EXERCISE OBJECTIVE:
Could you reproduce, from the records below, everything from the line with "Privacy Policy (693, 2124)" down to the line with "Radio Control (234, 2169)", keeping both of those lines and changing nothing?

*** Opening SOURCE MATERIAL ***

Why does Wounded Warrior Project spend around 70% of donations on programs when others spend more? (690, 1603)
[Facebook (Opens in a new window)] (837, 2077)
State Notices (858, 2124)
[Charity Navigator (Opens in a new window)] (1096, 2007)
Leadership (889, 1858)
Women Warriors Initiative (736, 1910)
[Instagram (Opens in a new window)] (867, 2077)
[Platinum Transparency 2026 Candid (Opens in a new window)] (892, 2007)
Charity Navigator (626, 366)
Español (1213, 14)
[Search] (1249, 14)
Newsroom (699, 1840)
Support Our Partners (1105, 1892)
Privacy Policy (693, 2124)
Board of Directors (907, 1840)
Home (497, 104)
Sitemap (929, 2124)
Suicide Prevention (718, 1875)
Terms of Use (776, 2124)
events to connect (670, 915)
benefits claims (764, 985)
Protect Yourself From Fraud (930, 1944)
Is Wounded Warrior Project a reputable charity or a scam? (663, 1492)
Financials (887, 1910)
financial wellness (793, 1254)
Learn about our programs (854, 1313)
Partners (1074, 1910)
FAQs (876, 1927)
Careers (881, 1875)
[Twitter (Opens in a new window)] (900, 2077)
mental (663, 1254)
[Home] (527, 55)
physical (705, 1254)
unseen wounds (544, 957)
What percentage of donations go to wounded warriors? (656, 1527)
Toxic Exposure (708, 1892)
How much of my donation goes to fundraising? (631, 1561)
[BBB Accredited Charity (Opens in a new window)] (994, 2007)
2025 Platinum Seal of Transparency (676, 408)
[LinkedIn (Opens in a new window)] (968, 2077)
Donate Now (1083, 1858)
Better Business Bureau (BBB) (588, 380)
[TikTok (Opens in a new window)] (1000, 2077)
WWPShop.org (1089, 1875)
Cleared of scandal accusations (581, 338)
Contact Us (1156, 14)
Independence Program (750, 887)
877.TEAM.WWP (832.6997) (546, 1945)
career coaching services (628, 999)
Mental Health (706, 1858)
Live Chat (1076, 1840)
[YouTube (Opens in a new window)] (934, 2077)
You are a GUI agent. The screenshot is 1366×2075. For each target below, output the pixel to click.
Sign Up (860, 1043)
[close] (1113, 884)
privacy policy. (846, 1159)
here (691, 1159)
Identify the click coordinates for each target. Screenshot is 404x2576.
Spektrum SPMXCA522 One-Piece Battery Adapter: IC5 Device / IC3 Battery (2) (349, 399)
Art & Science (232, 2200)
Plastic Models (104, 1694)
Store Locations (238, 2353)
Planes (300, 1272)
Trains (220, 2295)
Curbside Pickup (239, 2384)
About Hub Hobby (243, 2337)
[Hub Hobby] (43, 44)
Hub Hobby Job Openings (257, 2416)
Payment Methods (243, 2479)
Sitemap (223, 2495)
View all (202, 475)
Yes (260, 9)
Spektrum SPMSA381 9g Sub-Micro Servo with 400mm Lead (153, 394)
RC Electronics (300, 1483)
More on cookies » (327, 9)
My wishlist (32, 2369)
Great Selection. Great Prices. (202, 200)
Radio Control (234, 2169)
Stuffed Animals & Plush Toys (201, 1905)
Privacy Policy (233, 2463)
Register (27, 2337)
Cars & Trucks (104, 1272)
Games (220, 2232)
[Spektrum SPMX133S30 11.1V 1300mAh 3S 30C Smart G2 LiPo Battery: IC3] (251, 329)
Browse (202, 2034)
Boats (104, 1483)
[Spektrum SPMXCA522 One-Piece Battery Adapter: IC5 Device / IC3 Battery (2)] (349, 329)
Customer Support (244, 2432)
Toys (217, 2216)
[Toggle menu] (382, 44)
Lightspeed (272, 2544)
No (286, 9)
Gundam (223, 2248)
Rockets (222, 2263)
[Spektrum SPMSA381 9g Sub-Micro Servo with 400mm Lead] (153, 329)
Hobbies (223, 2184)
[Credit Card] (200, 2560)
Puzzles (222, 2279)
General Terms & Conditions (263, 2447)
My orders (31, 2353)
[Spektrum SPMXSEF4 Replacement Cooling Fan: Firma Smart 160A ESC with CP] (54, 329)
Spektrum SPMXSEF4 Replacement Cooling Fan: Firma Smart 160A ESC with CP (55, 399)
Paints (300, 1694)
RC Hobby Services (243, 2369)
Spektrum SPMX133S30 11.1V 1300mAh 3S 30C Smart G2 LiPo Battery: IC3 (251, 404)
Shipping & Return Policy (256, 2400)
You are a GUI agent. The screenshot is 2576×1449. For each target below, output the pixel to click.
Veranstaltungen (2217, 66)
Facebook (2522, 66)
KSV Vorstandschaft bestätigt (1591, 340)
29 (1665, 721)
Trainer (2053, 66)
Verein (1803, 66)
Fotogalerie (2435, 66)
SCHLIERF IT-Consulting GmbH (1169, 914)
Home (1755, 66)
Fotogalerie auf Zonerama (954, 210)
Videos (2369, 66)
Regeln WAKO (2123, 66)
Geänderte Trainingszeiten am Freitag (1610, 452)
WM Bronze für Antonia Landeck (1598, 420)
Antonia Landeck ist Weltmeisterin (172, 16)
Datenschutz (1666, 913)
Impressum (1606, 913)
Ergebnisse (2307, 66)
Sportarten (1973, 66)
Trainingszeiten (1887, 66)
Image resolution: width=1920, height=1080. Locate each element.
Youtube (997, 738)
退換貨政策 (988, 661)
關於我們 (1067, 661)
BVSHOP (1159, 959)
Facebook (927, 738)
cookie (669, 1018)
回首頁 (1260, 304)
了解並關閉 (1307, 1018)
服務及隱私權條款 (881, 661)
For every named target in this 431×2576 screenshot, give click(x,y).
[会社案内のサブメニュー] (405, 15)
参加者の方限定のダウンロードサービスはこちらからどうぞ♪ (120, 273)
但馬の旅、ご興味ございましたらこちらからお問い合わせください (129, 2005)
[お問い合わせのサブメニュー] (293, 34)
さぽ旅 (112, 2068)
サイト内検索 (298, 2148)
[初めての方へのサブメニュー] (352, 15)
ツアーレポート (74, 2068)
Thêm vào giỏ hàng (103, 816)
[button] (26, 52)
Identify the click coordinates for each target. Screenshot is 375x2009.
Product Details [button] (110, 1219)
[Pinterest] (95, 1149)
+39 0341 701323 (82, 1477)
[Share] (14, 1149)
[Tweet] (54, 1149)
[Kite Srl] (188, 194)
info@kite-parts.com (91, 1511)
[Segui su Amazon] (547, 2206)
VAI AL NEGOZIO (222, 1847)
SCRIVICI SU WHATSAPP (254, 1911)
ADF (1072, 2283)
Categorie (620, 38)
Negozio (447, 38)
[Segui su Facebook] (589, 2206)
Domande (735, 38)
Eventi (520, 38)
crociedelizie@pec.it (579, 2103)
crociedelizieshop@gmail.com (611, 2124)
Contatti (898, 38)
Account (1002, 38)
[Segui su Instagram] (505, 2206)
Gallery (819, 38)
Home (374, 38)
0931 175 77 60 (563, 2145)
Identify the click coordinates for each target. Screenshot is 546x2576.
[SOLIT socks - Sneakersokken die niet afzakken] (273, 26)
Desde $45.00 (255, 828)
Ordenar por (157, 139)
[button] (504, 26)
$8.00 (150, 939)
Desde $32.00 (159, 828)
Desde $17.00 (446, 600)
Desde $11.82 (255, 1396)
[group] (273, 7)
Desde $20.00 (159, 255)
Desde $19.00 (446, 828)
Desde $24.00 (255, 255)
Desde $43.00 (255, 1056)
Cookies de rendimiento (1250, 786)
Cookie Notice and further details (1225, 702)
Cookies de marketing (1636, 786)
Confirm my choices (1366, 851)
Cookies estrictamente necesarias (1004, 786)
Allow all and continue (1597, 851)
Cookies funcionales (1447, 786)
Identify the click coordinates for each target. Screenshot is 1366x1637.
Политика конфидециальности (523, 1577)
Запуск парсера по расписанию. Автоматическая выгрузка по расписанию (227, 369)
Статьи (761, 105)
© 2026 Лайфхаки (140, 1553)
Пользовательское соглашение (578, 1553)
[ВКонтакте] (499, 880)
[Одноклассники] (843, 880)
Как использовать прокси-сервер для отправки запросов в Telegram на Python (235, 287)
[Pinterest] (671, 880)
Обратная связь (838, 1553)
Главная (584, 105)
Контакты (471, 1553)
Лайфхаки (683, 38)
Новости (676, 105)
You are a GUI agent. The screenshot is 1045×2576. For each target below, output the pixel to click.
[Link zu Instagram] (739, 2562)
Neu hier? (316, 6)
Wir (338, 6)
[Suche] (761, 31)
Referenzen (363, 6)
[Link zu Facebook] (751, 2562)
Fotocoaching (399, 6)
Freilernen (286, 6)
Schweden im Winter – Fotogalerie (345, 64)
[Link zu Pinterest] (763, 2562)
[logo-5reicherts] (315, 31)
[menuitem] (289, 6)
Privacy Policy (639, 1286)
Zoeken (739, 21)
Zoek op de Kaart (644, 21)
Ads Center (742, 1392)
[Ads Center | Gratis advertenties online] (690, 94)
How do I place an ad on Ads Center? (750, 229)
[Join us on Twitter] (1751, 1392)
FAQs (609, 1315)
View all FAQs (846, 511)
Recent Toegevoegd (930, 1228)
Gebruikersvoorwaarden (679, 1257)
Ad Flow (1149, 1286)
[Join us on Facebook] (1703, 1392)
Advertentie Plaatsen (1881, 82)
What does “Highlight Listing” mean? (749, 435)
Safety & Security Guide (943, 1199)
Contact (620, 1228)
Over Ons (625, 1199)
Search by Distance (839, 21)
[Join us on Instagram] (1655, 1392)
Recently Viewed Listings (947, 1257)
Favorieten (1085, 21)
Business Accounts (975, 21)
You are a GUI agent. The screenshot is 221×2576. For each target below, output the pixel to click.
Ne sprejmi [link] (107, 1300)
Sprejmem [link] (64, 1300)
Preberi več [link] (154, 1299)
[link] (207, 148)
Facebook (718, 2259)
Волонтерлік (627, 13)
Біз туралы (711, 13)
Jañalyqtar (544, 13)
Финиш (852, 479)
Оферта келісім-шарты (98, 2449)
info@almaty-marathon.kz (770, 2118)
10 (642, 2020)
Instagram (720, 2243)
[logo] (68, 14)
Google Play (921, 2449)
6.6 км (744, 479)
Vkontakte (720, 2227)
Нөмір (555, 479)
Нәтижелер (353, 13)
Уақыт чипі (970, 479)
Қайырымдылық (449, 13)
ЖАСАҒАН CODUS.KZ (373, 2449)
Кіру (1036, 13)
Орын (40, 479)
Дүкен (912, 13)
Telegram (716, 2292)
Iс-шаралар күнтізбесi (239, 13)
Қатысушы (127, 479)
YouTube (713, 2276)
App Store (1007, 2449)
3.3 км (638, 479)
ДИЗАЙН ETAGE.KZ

*** Closing SOURCE MATERIAL ***

ANSWER BELOW:
Privacy Policy (693, 2124)
Board of Directors (907, 1840)
Home (497, 104)
Sitemap (929, 2124)
Suicide Prevention (718, 1875)
Terms of Use (776, 2124)
events to connect (670, 915)
benefits claims (764, 985)
Protect Yourself From Fraud (930, 1944)
Is Wounded Warrior Project a reputable charity or a scam? (663, 1492)
Financials (887, 1910)
financial wellness (793, 1254)
Learn about our programs (854, 1313)
Partners (1074, 1910)
FAQs (876, 1927)
Careers (881, 1875)
[Twitter (Opens in a new window)] (900, 2077)
mental (663, 1254)
[Home] (527, 55)
physical (705, 1254)
unseen wounds (544, 957)
What percentage of donations go to wounded warriors? (656, 1527)
Toxic Exposure (708, 1892)
How much of my donation goes to fundraising? (631, 1561)
[BBB Accredited Charity (Opens in a new window)] (994, 2007)
2025 Platinum Seal of Transparency (676, 408)
[LinkedIn (Opens in a new window)] (968, 2077)
Donate Now (1083, 1858)
Better Business Bureau (BBB) (588, 380)
[TikTok (Opens in a new window)] (1000, 2077)
WWPShop.org (1089, 1875)
Cleared of scandal accusations (581, 338)
Contact Us (1156, 14)
Independence Program (750, 887)
877.TEAM.WWP (832.6997) (546, 1945)
career coaching services (628, 999)
Mental Health (706, 1858)
Live Chat (1076, 1840)
[YouTube (Opens in a new window)] (934, 2077)
You are a GUI agent. The screenshot is 1366×2075. For each target below, output the pixel to click.
Sign Up (860, 1043)
[close] (1113, 884)
privacy policy. (846, 1159)
here (691, 1159)
Identify the click coordinates for each target. Screenshot is 404x2576.
Spektrum SPMXCA522 One-Piece Battery Adapter: IC5 Device / IC3 Battery (2) (349, 399)
Art & Science (232, 2200)
Plastic Models (104, 1694)
Store Locations (238, 2353)
Planes (300, 1272)
Trains (220, 2295)
Curbside Pickup (239, 2384)
About Hub Hobby (243, 2337)
[Hub Hobby] (43, 44)
Hub Hobby Job Openings (257, 2416)
Payment Methods (243, 2479)
Sitemap (223, 2495)
View all (202, 475)
Yes (260, 9)
Spektrum SPMSA381 9g Sub-Micro Servo with 400mm Lead (153, 394)
RC Electronics (300, 1483)
More on cookies » (327, 9)
My wishlist (32, 2369)
Great Selection. Great Prices. (202, 200)
Radio Control (234, 2169)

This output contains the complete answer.